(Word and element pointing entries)
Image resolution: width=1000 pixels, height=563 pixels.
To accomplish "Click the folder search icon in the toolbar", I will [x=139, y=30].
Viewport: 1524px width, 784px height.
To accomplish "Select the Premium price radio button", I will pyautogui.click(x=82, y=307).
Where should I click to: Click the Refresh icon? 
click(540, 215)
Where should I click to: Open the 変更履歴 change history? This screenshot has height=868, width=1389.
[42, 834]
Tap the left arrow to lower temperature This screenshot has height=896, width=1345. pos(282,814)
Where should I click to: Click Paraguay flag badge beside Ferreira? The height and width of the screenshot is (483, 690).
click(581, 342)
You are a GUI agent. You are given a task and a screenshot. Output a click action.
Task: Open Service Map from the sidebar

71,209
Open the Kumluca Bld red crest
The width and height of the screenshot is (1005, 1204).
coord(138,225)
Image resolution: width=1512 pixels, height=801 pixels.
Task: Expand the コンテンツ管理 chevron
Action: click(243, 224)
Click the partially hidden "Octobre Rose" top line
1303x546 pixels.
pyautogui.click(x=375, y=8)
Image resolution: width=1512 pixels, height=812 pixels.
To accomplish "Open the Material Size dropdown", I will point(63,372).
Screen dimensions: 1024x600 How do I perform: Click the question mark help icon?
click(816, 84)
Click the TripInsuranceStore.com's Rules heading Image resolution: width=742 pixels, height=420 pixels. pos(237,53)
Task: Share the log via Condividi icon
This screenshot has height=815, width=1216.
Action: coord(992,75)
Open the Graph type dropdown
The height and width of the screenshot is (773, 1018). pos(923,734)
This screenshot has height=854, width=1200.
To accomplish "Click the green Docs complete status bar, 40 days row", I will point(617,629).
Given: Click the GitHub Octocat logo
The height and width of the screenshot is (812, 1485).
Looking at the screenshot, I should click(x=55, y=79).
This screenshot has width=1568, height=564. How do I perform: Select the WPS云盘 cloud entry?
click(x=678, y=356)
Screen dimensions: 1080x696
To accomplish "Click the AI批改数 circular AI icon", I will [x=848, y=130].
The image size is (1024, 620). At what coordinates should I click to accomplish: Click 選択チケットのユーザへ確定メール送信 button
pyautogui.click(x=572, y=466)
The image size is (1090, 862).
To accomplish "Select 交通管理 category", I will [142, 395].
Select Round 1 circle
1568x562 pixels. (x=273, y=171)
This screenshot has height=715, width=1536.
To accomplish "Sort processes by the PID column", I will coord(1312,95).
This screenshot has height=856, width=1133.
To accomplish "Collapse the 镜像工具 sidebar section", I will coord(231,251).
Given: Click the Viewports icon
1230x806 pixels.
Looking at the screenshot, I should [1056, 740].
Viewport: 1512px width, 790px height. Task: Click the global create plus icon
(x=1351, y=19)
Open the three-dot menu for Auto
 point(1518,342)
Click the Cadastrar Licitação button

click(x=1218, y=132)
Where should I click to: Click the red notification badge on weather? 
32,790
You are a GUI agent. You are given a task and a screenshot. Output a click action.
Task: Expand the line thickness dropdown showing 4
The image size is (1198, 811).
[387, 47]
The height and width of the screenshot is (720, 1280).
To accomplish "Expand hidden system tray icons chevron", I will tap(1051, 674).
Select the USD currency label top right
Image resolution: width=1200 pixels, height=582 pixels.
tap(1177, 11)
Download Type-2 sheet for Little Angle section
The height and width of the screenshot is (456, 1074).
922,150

**TASK TO COMPLETE:** Could you repeat all of the entries above word for word, with nothing left out or changed?

**REPLY:**
Image resolution: width=1000 pixels, height=563 pixels.
To accomplish "Click the folder search icon in the toolbar", I will [x=139, y=30].
Viewport: 1524px width, 784px height.
To accomplish "Select the Premium price radio button", I will pyautogui.click(x=82, y=307).
Where should I click to: Click the Refresh icon? 
click(540, 215)
Where should I click to: Open the 変更履歴 change history? This screenshot has height=868, width=1389.
[42, 834]
Tap the left arrow to lower temperature This screenshot has height=896, width=1345. pos(282,814)
Where should I click to: Click Paraguay flag badge beside Ferreira? The height and width of the screenshot is (483, 690).
click(581, 342)
You are a GUI agent. You are given a task and a screenshot. Output a click action.
Task: Open Service Map from the sidebar

71,209
Open the Kumluca Bld red crest
The width and height of the screenshot is (1005, 1204).
coord(138,225)
Image resolution: width=1512 pixels, height=801 pixels.
Task: Expand the コンテンツ管理 chevron
Action: click(243, 224)
Click the partially hidden "Octobre Rose" top line
1303x546 pixels.
pyautogui.click(x=375, y=8)
Image resolution: width=1512 pixels, height=812 pixels.
To accomplish "Open the Material Size dropdown", I will point(63,372).
Screen dimensions: 1024x600 How do I perform: Click the question mark help icon?
click(816, 84)
Click the TripInsuranceStore.com's Rules heading Image resolution: width=742 pixels, height=420 pixels. pos(237,53)
Task: Share the log via Condividi icon
This screenshot has height=815, width=1216.
Action: coord(992,75)
Open the Graph type dropdown
The height and width of the screenshot is (773, 1018). pos(923,734)
This screenshot has height=854, width=1200.
To accomplish "Click the green Docs complete status bar, 40 days row", I will point(617,629).
Given: Click the GitHub Octocat logo
The height and width of the screenshot is (812, 1485).
Looking at the screenshot, I should click(x=55, y=79).
This screenshot has width=1568, height=564. How do I perform: Select the WPS云盘 cloud entry?
click(x=678, y=356)
Screen dimensions: 1080x696
To accomplish "Click the AI批改数 circular AI icon", I will [x=848, y=130].
The image size is (1024, 620). At what coordinates should I click to accomplish: Click 選択チケットのユーザへ確定メール送信 button
pyautogui.click(x=572, y=466)
The image size is (1090, 862).
To accomplish "Select 交通管理 category", I will [142, 395].
Select Round 1 circle
1568x562 pixels. (x=273, y=171)
This screenshot has height=715, width=1536.
To accomplish "Sort processes by the PID column", I will coord(1312,95).
This screenshot has height=856, width=1133.
To accomplish "Collapse the 镜像工具 sidebar section", I will coord(231,251).
Given: Click the Viewports icon
1230x806 pixels.
Looking at the screenshot, I should [1056, 740].
Viewport: 1512px width, 790px height. Task: Click the global create plus icon
(x=1351, y=19)
Open the three-dot menu for Auto
 point(1518,342)
Click the Cadastrar Licitação button

click(x=1218, y=132)
Where should I click to: Click the red notification badge on weather? 
32,790
You are a GUI agent. You are given a task and a screenshot. Output a click action.
Task: Expand the line thickness dropdown showing 4
The image size is (1198, 811).
[387, 47]
The height and width of the screenshot is (720, 1280).
To accomplish "Expand hidden system tray icons chevron", I will tap(1051, 674).
Select the USD currency label top right
Image resolution: width=1200 pixels, height=582 pixels.
tap(1177, 11)
Download Type-2 sheet for Little Angle section
The height and width of the screenshot is (456, 1074).
922,150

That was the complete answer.